I've checked with console.log that indeed control reaches the chrome.tabs.executeScript calls when the browser action is pressed. Otherwise I'm not sure how to even check if my content script's code is run (it seems not; console.log I put in the content script has no effect, but maybe it shouldn't have one even if the script is run successfully).
Make sure you have domain and tab permissions in the manifest:
"permissions": [
"tabs", "http://*/*", "https://*/*"
]
Then to change body color try:
chrome.tabs.executeScript(null,{code:"document.body.style.backgroundColor='red'"});
Also keep in mind that content scripts are not injected into any chrome:// or extension gallery pages.
For those of you still having issues, you need to make sure to reload the extension's permissions in Chrome.
Go to chrome://extensions , scroll to your extension, and click on "reload". Make sure that your permissions have been updated by clicking on the permissions link right next to your extension.
You actually don't need and don't want the 'tabs' permission for executeScript.
"permissions": [
"http://*/*",
"https://*/*"
]
Should be enough.
It's not recommended to use http://*/* and https://*/*. From the Google documentation:
To inject a programmatic content script, provide the activeTab permission in the manifest. This grants secure access to the active site's host and temporary access to the tabs permission, enabling the content script to run on the current active tab without specifying cross-origin permissions.
Instead, (as suggested in the page) just use activeTab permission.
Remark: more explanation for the security issue
Without activeTab, this extension would need to request full, persistent access to every web site, just so that it could do its work if it happened to be called upon by the user. This is a lot of power to entrust to such a simple extension. And if the extension is ever compromised, the attacker gets access to everything the extension had.

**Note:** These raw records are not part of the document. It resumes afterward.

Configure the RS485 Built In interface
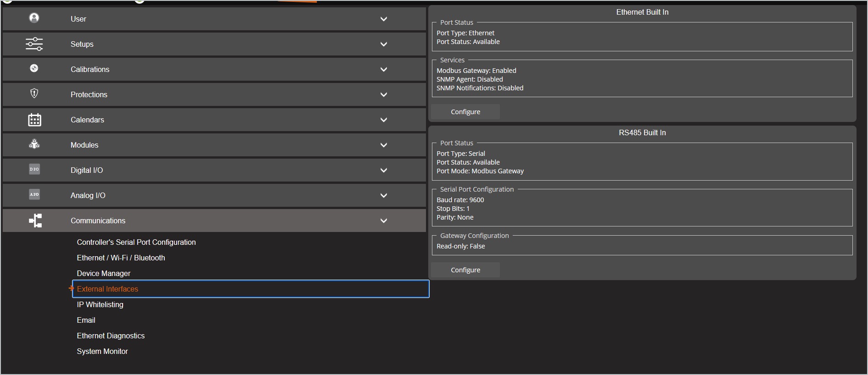868x375 pixels. coord(465,270)
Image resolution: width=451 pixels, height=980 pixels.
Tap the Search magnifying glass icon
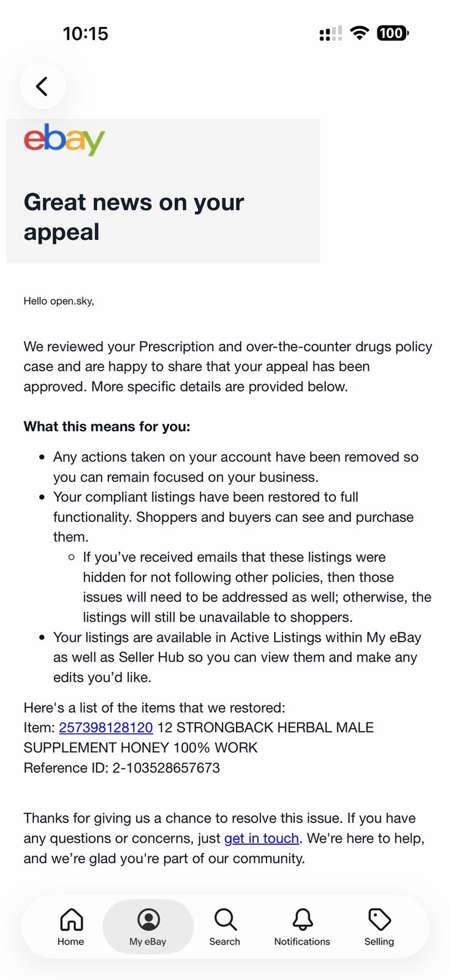225,919
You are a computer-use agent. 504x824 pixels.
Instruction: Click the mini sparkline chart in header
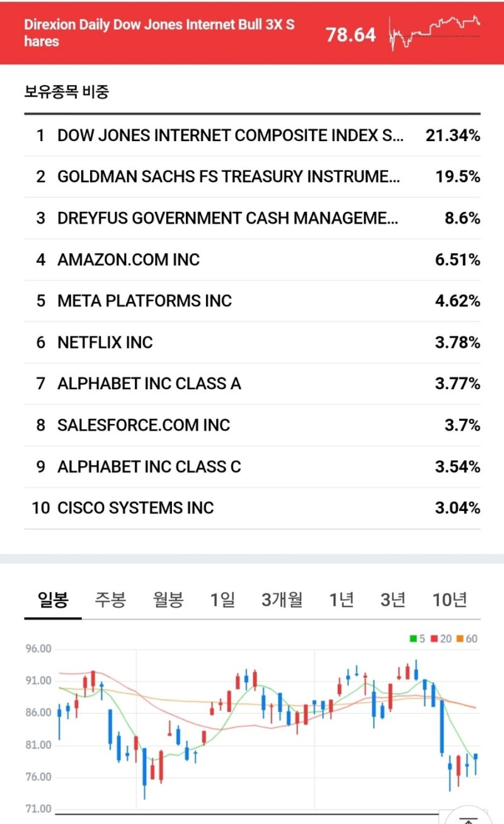pos(435,33)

In contrast, an extension with the activeTab permission only obtains access to a tab in response to an explicit user gesture. If the extension is compromised the attacker would need to wait for the user to invoke the extension before obtaining access. And that access only lasts until the tab is navigated or is closed.
(emphasis mine)
In the example code posted by the OP, activeTab is sufficient.

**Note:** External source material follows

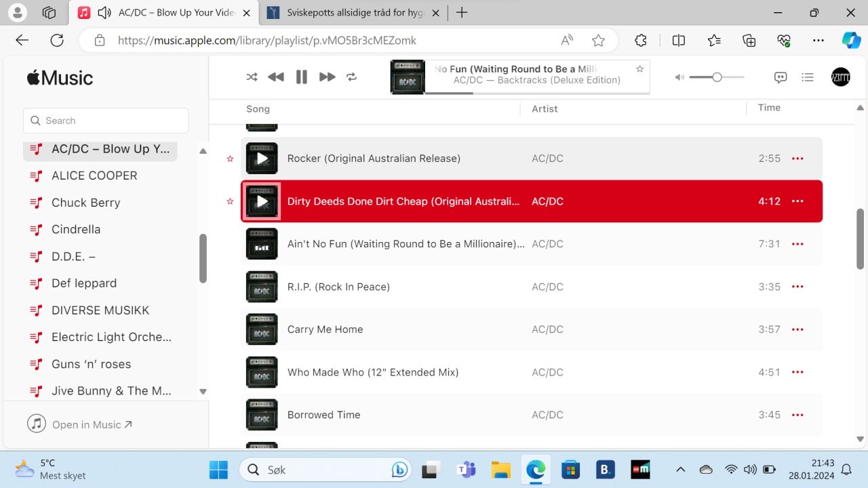Screen dimensions: 868x488
Task: Enable shuffle playback
Action: [x=252, y=77]

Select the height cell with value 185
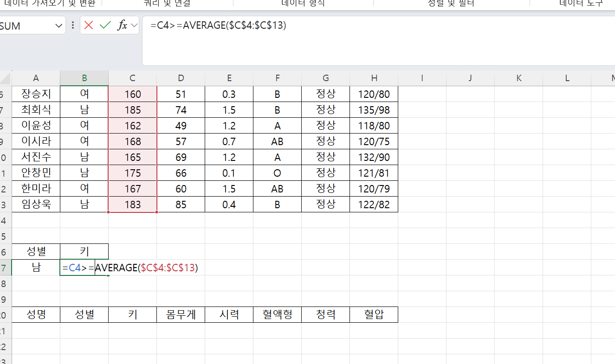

However, if the extension is more complex and needs to work "automatically" (i.e. without the user clicking the button); then this method will not work and additional permission is required.

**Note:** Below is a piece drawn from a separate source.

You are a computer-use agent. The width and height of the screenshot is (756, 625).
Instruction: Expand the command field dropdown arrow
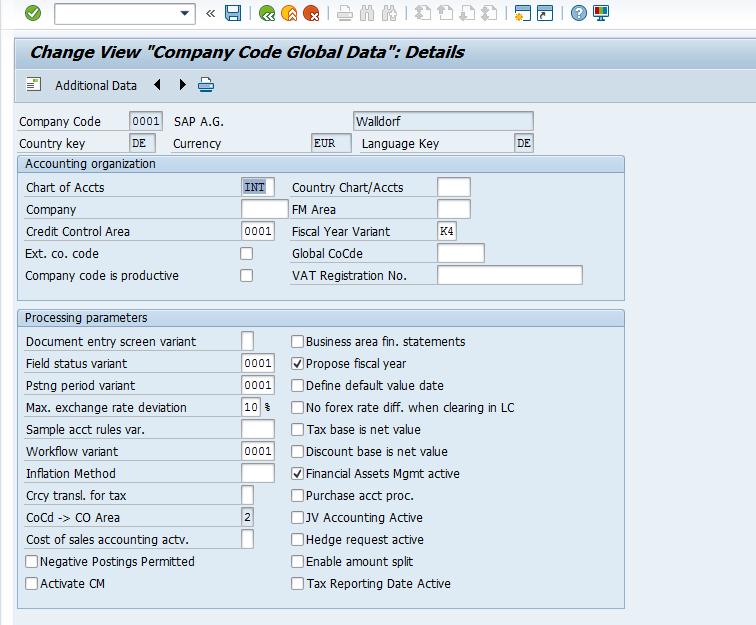(185, 13)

Most of the answers above seems to be working fine for manifest version 2 but when it comes manifest-3 their seems to be some workaround to make the content-script load in the latest manifest 3.We need to use the following steps to execute content script in manifest 3
First adding permission "scripting" in manifest
"permissions": [
"storage",
"tabs",
"activeTab",
"scripting"
]
Once the scripting perimission is provided, we can use the scripting api like below
In background.js,
chrome.tabs.query({}, (tabList) => {
if (!tabList.length) return;
tabList.forEach((tab) => {
chrome.scripting.executeScript(
{
files: ['contentScript.js'],
target: {
tabId: tab.id,
allFrames: true
}
}
);
});
});
In the above code we are executing the contentScript for all the available tabs in tab browser.